Les réseaux sociaux bruissaient d'indignation, lundi 13 mai : le groupe Bloomberg a indiqué vendredi avoir bloqué l'accès de ses journalistes à certaines données sur ses terminaux boursiers, après des plaintes de clients soupçonnant les reporters d'avoir utilisé ce canal pour enquêter sur eux.
LES MALADES : les journalistes de Bloomberg auraient espionné JP Morgan sur les terminaux pdt la Baleine de Londres businessinsider.com/bloomberg-news…
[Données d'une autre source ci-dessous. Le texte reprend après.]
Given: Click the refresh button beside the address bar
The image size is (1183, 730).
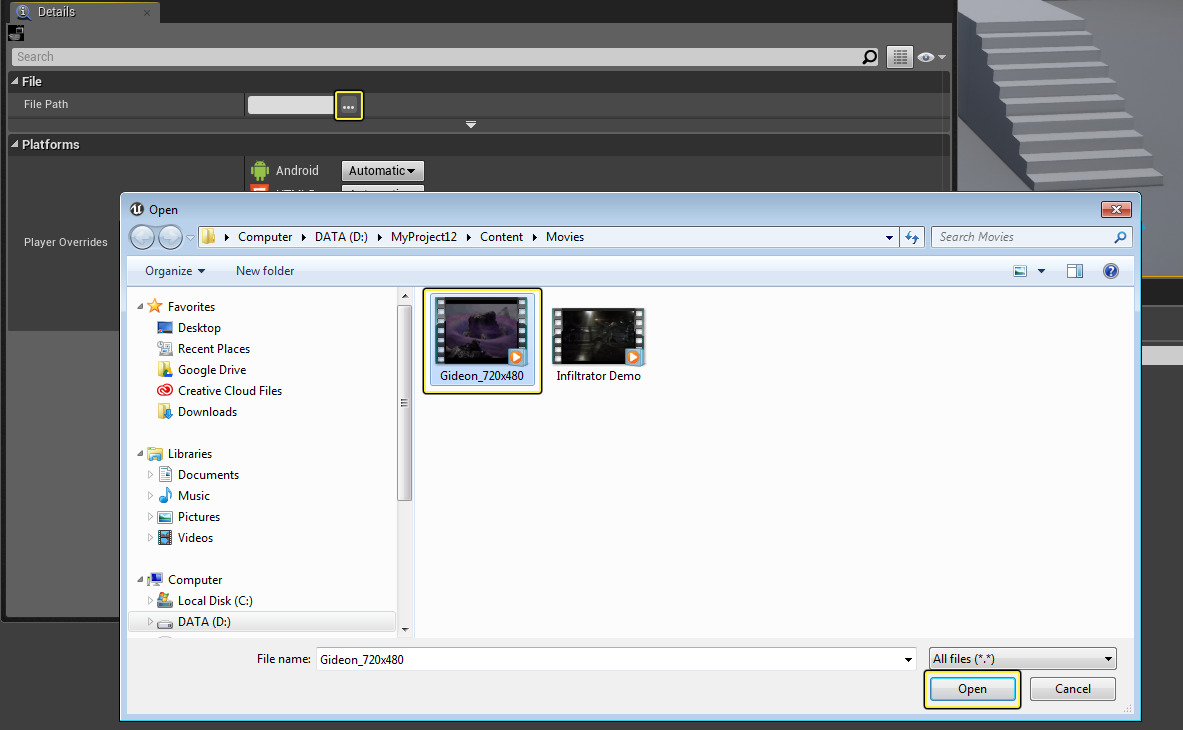Looking at the screenshot, I should pos(911,237).
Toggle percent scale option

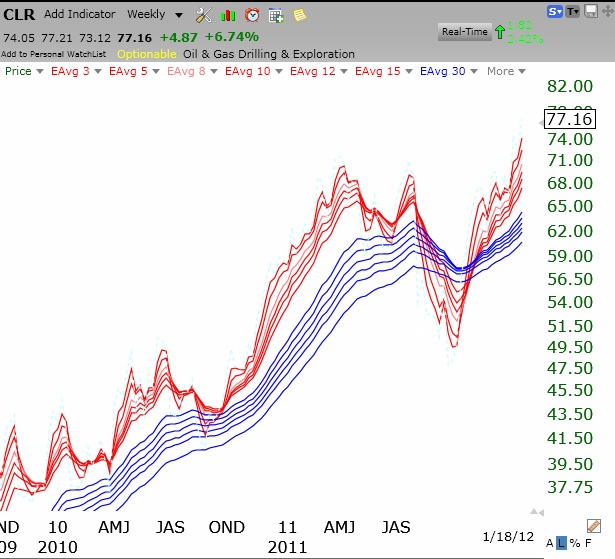(x=577, y=543)
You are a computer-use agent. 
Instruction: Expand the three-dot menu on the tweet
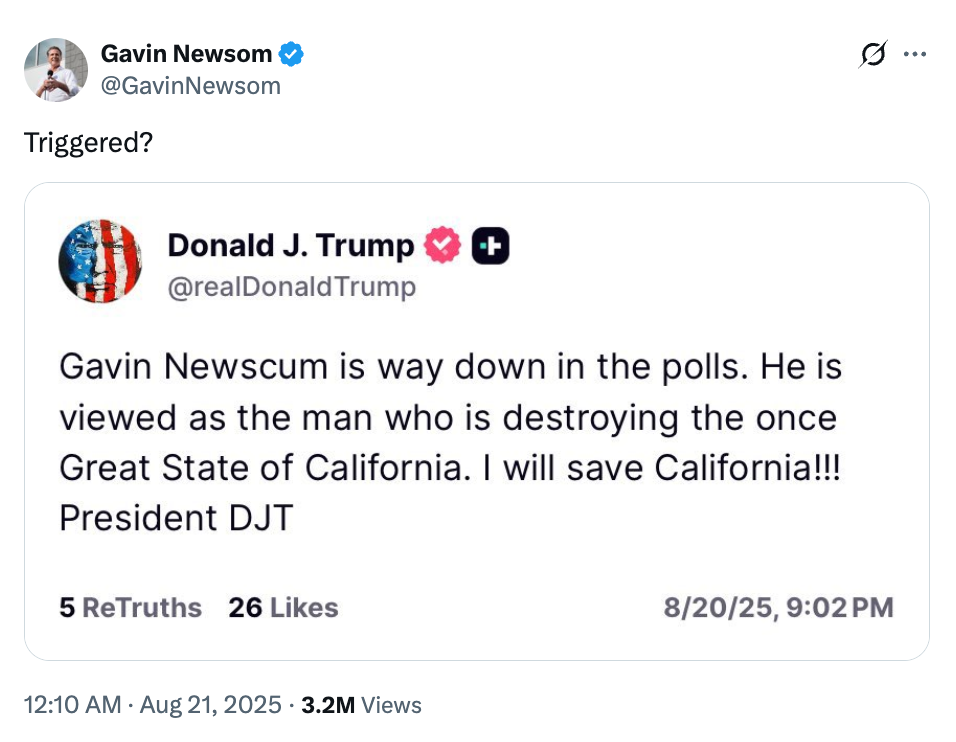click(916, 55)
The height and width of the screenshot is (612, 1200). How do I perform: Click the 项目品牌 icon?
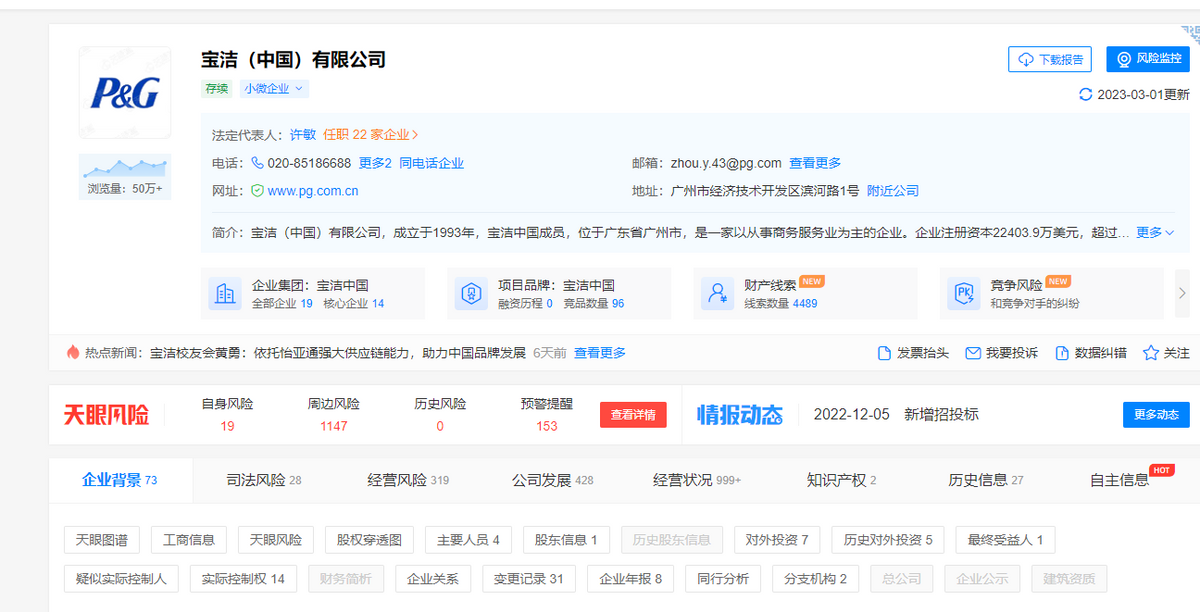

— Fabrice Pelosi (@fabricepelosi) 11 mai 2013
ChartGirl presents: I KNOW WHEN YOU LOGGED IN LAST SUMMER: The Bloomberg Spying Scandal. chartgirl.com/i-know-when-yo…#bloomberg
— Chartgirl (@_chartgirl_) 12 mai 2013
La société, fondée par l'actuel maire de New York, Michael Bloomberg, qui n'en assure plus la gestion au jour le jour en raison de ses activités politiques, combine une agence de presse et la fourniture d'informations financières sur des terminaux ad hoc.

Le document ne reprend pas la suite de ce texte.